The competitive implications extend beyond individual cases. Traditional broadcasters compete "with one arm tied behind their backs" in an advertising ecosystem where platforms face lighter oversight. This disparity intensifies as television viewing shifts to connected devices where YouTube, Amazon Prime Video and other platforms compete directly with licensed broadcasters.
Economic data confirms the problem: digital advertising spending grows whilst traditional broadcast advertising declines, with regulatory burden representing one factor driving this migration. Advertisers naturally prefer channels offering greater flexibility and lower compliance costs, creating a feedback loop that rewards less regulated platforms.
Closing the gap
Addressing Britain's regulatory apartheid requires confronting uncomfortable questions about innovation, competition and consumer protection. The European Union's aggressive approach—effectively forcing platforms to exit advertising categories rather than comply with oversight—demonstrates one solution, though with significant costs.
Alternative approaches include extending pre-approval requirements to digital advertising above certain thresholds, requiring platforms to fund independent oversight bodies, or mandating human review for advertisements using celebrity images or making financial claims. The technology exists; platforms already employ sophisticated systems for content moderation and advertising targeting.
The stakes are rising. As deepfake technology becomes more accessible, the current regulatory gap will become increasingly exploitable by criminal organisations. The choice facing policymakers is stark: maintain the status quo and allow platforms to profit from regulatory arbitrage, or extend meaningful oversight to digital advertising.

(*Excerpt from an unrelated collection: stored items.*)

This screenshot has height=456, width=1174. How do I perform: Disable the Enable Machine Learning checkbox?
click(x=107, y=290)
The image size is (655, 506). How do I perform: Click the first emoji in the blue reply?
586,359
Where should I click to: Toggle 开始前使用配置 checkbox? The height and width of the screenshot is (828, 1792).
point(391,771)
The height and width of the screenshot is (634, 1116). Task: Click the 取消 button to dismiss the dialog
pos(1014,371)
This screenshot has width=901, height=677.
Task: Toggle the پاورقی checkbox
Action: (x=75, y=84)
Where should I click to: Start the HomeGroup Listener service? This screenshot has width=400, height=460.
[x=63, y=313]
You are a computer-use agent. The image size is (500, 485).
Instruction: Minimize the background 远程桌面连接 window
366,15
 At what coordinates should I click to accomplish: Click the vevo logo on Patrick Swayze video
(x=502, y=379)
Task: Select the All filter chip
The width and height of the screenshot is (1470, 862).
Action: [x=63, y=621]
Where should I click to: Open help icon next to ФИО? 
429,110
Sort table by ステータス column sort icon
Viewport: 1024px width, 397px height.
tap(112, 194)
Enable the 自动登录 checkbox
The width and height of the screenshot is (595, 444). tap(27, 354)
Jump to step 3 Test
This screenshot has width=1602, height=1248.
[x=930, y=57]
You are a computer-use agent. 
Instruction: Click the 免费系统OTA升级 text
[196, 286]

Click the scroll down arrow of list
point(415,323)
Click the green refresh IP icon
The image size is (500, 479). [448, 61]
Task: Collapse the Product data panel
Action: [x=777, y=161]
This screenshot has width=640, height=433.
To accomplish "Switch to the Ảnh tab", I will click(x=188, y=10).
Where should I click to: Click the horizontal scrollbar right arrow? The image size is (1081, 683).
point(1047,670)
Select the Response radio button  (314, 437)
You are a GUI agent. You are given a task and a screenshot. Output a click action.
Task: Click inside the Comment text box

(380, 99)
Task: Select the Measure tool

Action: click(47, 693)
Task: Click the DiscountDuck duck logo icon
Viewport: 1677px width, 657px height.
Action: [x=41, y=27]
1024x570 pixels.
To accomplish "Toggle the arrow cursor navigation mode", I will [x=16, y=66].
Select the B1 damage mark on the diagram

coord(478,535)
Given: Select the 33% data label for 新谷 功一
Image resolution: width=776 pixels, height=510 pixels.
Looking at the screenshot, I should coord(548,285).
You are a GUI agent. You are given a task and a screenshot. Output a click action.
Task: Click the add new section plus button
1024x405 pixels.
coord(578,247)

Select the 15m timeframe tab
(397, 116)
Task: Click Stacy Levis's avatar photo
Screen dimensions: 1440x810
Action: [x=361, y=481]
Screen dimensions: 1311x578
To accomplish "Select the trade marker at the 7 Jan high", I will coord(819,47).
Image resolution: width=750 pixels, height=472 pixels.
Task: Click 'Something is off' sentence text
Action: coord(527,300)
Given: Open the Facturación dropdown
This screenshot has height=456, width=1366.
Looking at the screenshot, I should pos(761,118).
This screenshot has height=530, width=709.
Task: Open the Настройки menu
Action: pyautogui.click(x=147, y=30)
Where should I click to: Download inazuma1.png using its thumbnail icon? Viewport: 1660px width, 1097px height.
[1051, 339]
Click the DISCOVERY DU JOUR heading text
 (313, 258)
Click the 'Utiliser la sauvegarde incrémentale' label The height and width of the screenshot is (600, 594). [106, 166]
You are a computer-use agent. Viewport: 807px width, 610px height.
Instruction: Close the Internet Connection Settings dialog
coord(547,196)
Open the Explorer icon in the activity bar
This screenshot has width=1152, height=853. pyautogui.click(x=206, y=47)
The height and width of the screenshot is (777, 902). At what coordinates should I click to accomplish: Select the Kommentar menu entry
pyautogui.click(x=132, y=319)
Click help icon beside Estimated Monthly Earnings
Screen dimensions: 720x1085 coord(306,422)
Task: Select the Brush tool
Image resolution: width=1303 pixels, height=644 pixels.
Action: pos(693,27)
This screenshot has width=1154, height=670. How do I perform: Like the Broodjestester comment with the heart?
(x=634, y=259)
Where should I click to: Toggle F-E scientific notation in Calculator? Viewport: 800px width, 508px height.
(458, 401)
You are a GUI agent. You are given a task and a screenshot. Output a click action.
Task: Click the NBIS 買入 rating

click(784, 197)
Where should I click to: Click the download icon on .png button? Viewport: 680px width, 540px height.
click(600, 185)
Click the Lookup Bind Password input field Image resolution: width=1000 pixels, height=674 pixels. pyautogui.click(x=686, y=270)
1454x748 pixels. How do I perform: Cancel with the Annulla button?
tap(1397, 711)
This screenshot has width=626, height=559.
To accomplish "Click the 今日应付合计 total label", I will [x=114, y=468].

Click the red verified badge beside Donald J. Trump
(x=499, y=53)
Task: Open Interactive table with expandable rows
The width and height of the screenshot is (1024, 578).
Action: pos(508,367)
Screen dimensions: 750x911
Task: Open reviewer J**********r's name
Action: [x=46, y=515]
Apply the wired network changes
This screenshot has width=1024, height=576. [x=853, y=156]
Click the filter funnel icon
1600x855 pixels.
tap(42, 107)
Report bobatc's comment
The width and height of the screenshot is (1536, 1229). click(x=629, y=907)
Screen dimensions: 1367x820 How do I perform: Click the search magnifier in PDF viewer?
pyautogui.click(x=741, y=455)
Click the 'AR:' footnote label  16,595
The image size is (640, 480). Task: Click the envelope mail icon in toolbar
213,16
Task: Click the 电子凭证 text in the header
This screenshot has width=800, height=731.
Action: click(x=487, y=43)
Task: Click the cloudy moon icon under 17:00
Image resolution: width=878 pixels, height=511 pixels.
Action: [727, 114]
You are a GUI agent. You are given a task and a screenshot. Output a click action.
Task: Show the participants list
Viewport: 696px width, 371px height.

The Liberal Democrats' call for bringing YouTube advertising "into line with the system used for TV and radio" represents the beginning of this debate. But the fundamental question isn't technical—it's political. Does Britain have the will to challenge powerful platform interests in defence of consumer protection?
For now, Martin Lewis deepfakes continue appearing on platforms where his genuine appearances would require multiple approvals and evidence requirements. This contradiction captures the essence of Britain's advertising regulation crisis: a system that rigorously controls traditional broadcasters whilst allowing digital platforms to operate as a regulatory free-for-all.
The result is predictable: sophisticated fraud flourishes in the gaps between traditional and digital oversight, platforms profit from content that would be prohibited elsewhere, and consumers pay the price. Until Britain abandons its two-tier approach, this regulatory apartheid will continue enabling industrial-scale deception at the expense of public trust and financial security.